# taz.de -- Mordanschlag in Ungarn: Roma regelrecht hingerichtet
       
       > Ein Vater und sein Sohn, die aus ihrem brennenden Haus im ungarischen
       > Tatárszentgyörgy fliehen, werden erschossen. Die Polizei schlampt bei den
       > Ermittlungen.
       
 (IMG) Bild: Hier starben zwei Menschen: Hausruine in Tatárszentgyörgy.
       
       BUDAPEST taz Es war eine regelrechte Hinrichtung in dem kleinen ungarischen
       Dorf Tatárszentgyörgy. Die Täter hatten alles gründlich geplant. Sie
       setzten das kleine Haus am äußersten Rand der Gemeinde, in dem die Familie
       Csorba mit drei kleinen Kindern lebte, in Brand. Als der Vater sich mit
       seinem fünfjährigen Sohn retten wollte, wurden beide mit einer Schrotflinte
       erschossen.

### VORLIEGENDE DATEN
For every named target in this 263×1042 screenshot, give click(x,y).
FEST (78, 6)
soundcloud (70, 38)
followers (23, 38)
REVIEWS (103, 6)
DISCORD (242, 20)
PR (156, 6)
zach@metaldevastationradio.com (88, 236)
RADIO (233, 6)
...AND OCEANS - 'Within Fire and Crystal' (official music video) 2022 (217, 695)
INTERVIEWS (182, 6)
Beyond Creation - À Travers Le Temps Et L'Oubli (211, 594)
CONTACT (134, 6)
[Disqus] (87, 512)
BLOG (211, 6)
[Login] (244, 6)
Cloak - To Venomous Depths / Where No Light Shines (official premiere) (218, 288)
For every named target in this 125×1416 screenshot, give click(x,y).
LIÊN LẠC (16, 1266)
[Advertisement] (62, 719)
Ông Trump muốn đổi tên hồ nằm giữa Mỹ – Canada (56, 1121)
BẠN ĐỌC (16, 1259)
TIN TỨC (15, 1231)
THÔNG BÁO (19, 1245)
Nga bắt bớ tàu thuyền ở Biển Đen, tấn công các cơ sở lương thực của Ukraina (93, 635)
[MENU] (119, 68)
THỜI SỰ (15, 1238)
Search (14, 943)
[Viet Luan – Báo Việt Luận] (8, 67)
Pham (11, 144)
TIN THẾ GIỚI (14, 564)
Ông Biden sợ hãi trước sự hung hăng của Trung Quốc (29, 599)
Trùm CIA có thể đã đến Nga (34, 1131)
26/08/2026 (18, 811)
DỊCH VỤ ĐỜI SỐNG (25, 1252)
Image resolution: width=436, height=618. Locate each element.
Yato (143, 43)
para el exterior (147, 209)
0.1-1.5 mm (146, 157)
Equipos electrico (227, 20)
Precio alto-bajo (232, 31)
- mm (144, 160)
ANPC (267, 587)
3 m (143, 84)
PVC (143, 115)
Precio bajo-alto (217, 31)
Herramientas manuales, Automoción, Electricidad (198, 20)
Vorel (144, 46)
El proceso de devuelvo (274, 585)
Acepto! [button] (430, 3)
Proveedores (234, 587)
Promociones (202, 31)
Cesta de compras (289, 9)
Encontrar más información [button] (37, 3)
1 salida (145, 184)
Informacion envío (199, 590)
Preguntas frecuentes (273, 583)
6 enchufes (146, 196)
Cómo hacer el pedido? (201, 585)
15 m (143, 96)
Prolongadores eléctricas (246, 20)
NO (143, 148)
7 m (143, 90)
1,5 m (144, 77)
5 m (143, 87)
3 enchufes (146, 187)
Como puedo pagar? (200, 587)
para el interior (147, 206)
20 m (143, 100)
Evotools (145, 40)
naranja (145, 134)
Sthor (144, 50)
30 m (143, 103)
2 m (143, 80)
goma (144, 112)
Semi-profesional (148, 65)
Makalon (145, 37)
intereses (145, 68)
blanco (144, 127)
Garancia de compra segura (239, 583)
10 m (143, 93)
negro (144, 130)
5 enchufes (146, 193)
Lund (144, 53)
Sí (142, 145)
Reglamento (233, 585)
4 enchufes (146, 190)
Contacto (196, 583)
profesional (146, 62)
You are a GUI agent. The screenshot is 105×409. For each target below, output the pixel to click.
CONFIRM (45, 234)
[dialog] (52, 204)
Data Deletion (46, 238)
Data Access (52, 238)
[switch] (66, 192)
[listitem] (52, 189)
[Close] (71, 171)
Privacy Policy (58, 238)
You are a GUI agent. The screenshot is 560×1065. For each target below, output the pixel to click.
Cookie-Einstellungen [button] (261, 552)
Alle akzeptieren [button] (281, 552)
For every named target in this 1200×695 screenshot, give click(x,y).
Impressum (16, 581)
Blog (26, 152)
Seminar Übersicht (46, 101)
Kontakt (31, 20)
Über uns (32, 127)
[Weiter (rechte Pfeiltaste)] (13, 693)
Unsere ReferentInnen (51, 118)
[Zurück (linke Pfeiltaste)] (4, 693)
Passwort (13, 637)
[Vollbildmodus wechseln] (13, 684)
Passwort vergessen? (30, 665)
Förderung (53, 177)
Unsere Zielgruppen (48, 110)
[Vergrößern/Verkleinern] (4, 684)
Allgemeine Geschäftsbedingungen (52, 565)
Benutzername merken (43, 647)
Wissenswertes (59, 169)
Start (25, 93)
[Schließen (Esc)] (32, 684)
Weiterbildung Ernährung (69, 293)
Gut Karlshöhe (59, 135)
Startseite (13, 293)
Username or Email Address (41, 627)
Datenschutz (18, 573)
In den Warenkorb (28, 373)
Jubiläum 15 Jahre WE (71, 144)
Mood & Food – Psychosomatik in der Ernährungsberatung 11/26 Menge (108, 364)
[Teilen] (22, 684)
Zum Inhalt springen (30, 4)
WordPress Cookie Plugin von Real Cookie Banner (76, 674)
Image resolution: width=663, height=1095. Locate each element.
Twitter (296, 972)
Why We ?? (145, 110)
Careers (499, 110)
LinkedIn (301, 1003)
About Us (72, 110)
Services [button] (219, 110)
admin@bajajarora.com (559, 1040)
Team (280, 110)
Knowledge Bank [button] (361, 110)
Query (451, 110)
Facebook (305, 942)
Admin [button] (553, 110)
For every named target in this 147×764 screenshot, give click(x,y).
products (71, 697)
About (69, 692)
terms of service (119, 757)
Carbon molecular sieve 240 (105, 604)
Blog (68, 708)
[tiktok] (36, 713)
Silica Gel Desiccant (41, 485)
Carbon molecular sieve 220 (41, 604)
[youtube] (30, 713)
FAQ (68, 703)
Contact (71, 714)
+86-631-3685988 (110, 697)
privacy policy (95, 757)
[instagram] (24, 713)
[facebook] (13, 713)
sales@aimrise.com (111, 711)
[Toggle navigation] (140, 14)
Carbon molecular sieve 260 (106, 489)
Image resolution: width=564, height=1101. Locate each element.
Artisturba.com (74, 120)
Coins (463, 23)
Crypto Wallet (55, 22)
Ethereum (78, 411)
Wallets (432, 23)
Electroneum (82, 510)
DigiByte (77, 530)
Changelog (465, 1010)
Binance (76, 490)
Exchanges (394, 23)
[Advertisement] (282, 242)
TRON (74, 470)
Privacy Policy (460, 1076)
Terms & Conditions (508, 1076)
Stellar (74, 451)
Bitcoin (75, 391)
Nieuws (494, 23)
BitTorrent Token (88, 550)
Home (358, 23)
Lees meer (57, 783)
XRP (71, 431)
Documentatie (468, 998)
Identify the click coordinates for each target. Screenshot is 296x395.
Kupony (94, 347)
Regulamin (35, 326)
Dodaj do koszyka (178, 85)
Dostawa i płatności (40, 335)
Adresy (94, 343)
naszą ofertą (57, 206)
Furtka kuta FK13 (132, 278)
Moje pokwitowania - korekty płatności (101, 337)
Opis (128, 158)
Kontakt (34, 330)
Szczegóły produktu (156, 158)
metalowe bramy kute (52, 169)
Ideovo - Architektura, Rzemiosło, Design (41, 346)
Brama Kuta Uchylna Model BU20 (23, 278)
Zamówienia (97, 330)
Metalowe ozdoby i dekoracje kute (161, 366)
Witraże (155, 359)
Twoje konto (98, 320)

### AUFGABE A
Beantworte anhand des Textauszugs diese Fragen:
(i) In welchem ungarischen Dorf geschah die Tat?
(ii) Wie viele kleine Kinder lebten im Haus der Familie Csorba?
(iii) Mit welcher Waffe wurden Vater und Sohn erschossen?
### AUFGABE B
Fasse den Absatz des Textauszugs, der mit „BUDAPEST taz Es war eine regelrechte Hinrichtung“ beginnt, in höchstens zwei Sätzen zusammen.
### AUFGABE C
Entnimm dem Textauszug unverändert die Stelle von „# taz.de -- Mordanschlag“ bis „Hausruine in Tatárszentgyörgy.“.
Die Datensätze stehen in keinem Zusammenhang mit dem Textauszug.

### LÖSUNG A
(i) In Tatárszentgyörgy.
(ii) Drei.
(iii) Mit einer Schrotflinte.

### LÖSUNG B
In Tatárszentgyörgy zündeten die Täter nach gründlicher Planung das Haus am Ortsrand an, in dem die Familie Csorba mit drei kleinen Kindern lebte. Als der Vater sich mit seinem fünfjährigen Sohn retten wollte, wurden beide mit einer Schrotflinte erschossen.

### LÖSUNG C
# taz.de -- Mordanschlag in Ungarn: Roma regelrecht hingerichtet
       
       > Ein Vater und sein Sohn, die aus ihrem brennenden Haus im ungarischen
       > Tatárszentgyörgy fliehen, werden erschossen. Die Polizei schlampt bei den
       > Ermittlungen.
       
 (IMG) Bild: Hier starben zwei Menschen: Hausruine in Tatárszentgyörgy.